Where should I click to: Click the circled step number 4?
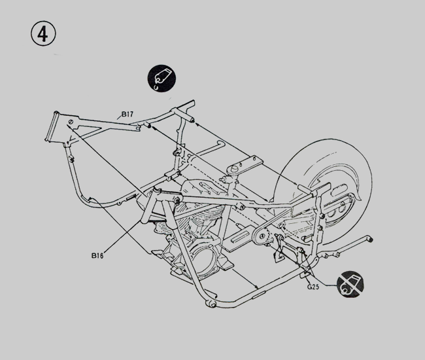pos(42,33)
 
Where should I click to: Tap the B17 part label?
pos(127,115)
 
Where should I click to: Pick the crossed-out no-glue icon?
pos(350,285)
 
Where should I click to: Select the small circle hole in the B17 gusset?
pos(70,122)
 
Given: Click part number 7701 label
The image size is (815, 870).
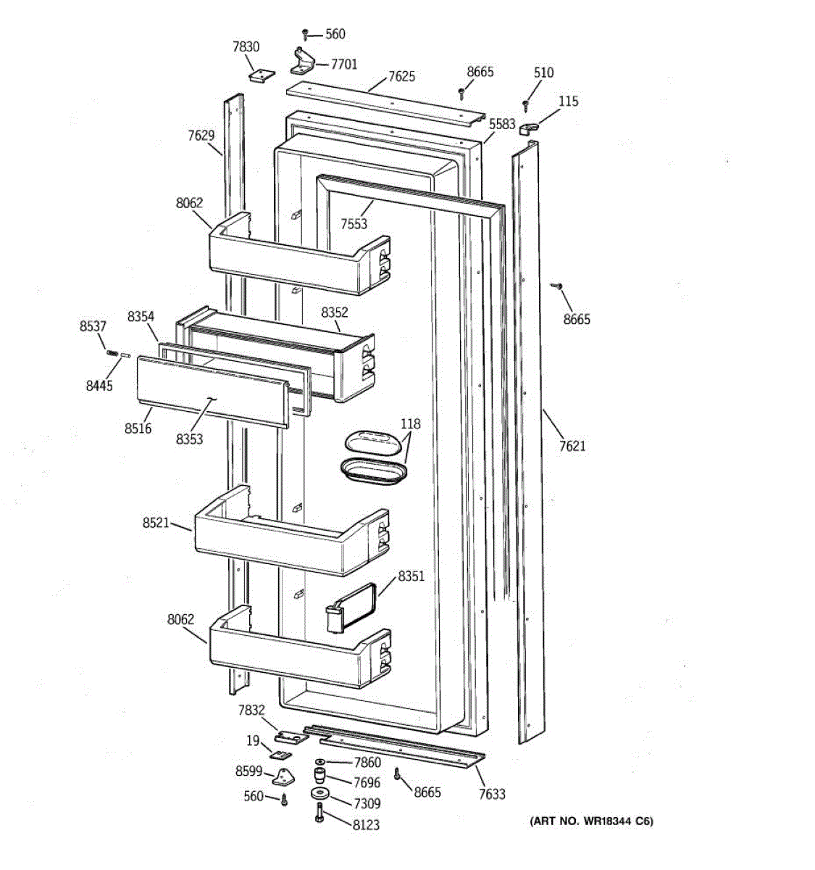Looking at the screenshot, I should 344,65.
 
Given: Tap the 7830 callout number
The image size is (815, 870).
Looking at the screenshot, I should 246,47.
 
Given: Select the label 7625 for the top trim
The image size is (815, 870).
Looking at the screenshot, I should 401,76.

SHORT TASK
Switch "Looking at the screenshot" to "Based on the screenshot" everywhere it occurs in the items above, and write the items out again with everything else unchanged. Leave the pictures out.

REPLY
Where should I click to: Click the circled step number 4?
pos(42,33)
 
Where should I click to: Tap the B17 part label?
pos(127,115)
 
Where should I click to: Pick the crossed-out no-glue icon?
pos(350,285)
 
Where should I click to: Select the small circle hole in the B17 gusset?
pos(70,122)
 
Given: Click part number 7701 label
The image size is (815, 870).
Based on the screenshot, I should 344,65.
 
Given: Tap the 7830 callout number
The image size is (815, 870).
Based on the screenshot, I should 246,47.
 
Given: Select the label 7625 for the top trim
The image size is (815, 870).
Based on the screenshot, I should 401,76.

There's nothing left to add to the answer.